▶ Work required: Beginning with the line that has "Where should I", write out each line down to the end of the records below exactly, and include no pictures.

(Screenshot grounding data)
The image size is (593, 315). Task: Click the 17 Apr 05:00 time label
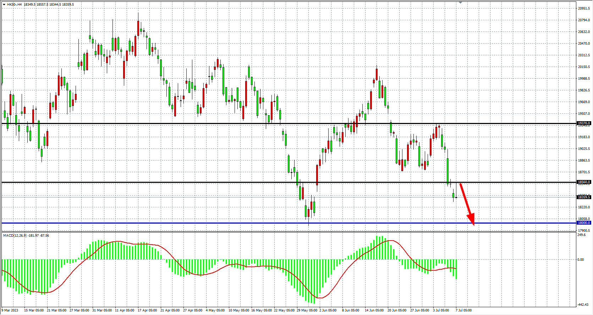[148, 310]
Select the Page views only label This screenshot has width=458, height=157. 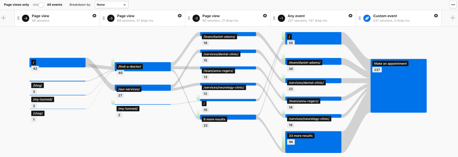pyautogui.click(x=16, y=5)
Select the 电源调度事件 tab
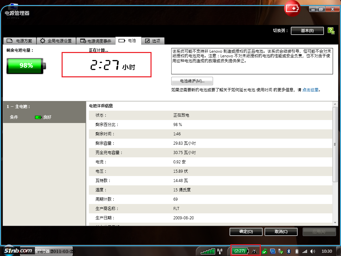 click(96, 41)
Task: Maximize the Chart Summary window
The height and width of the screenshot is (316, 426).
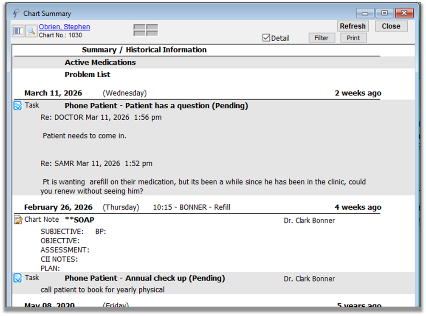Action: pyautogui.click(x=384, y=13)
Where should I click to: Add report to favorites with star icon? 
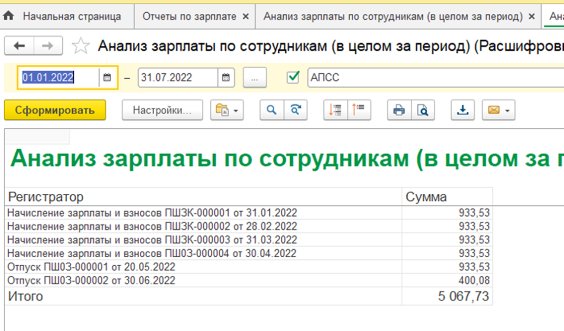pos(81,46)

▶ Solution to this task:
Where should I click to: Add report to favorites with star icon? 
pos(81,46)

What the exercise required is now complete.